== Work instruction ==
Go to the line containing "İletişim (283, 2330)" in the records below. Repeat it and the lines after it exactly, all the way to the end.

== Supplied information ==
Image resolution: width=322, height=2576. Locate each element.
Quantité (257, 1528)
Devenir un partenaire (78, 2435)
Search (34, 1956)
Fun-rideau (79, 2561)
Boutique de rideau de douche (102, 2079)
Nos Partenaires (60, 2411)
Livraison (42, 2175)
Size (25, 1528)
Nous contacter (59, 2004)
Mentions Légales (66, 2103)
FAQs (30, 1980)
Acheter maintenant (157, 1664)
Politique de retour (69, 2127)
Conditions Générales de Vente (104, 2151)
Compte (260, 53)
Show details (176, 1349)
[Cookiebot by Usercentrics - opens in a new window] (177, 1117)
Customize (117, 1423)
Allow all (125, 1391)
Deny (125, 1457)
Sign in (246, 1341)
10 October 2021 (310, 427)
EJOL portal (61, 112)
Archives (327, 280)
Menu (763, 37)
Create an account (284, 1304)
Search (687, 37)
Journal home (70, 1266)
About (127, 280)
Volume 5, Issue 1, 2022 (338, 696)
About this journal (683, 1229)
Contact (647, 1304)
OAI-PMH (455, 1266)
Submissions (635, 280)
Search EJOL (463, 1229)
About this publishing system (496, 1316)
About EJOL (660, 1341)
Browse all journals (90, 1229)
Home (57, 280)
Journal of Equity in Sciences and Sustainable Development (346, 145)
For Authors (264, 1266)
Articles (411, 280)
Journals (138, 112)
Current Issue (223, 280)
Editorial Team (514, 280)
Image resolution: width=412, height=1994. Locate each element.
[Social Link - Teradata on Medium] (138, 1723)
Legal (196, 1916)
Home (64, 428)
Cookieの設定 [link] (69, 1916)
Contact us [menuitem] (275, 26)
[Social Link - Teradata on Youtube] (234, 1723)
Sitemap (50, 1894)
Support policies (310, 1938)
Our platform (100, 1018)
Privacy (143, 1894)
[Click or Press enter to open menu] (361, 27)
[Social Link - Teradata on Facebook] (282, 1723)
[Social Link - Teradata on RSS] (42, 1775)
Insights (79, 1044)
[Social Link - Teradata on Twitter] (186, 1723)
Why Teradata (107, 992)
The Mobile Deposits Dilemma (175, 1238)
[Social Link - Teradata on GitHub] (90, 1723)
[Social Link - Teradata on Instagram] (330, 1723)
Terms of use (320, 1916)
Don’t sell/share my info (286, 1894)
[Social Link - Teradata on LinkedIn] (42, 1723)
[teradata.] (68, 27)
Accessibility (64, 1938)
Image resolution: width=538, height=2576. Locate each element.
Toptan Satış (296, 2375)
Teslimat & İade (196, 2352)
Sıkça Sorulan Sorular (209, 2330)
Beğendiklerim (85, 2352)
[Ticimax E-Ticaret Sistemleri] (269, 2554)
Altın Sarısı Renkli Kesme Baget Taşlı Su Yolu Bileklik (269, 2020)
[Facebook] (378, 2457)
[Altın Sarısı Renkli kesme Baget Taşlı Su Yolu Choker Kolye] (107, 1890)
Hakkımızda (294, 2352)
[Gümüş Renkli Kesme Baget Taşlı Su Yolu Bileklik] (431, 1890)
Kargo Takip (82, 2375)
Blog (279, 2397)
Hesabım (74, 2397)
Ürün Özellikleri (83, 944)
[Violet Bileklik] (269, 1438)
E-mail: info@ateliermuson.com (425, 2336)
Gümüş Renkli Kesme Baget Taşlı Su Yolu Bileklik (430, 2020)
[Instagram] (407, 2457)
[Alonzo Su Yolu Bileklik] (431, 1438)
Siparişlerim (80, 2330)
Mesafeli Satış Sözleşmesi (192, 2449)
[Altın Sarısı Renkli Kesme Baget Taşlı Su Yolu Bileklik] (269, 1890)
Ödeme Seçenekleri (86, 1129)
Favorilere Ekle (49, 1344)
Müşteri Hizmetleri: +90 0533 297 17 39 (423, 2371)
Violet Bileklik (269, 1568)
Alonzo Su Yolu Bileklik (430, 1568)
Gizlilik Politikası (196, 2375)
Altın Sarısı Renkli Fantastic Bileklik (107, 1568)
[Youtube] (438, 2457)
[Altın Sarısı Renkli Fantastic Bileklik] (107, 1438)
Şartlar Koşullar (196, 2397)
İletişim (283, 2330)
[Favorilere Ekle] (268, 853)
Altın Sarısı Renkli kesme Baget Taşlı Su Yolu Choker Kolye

== Exercise output ==
İletişim (283, 2330)
[Favorilere Ekle] (268, 853)
Altın Sarısı Renkli kesme Baget Taşlı Su Yolu Choker Kolye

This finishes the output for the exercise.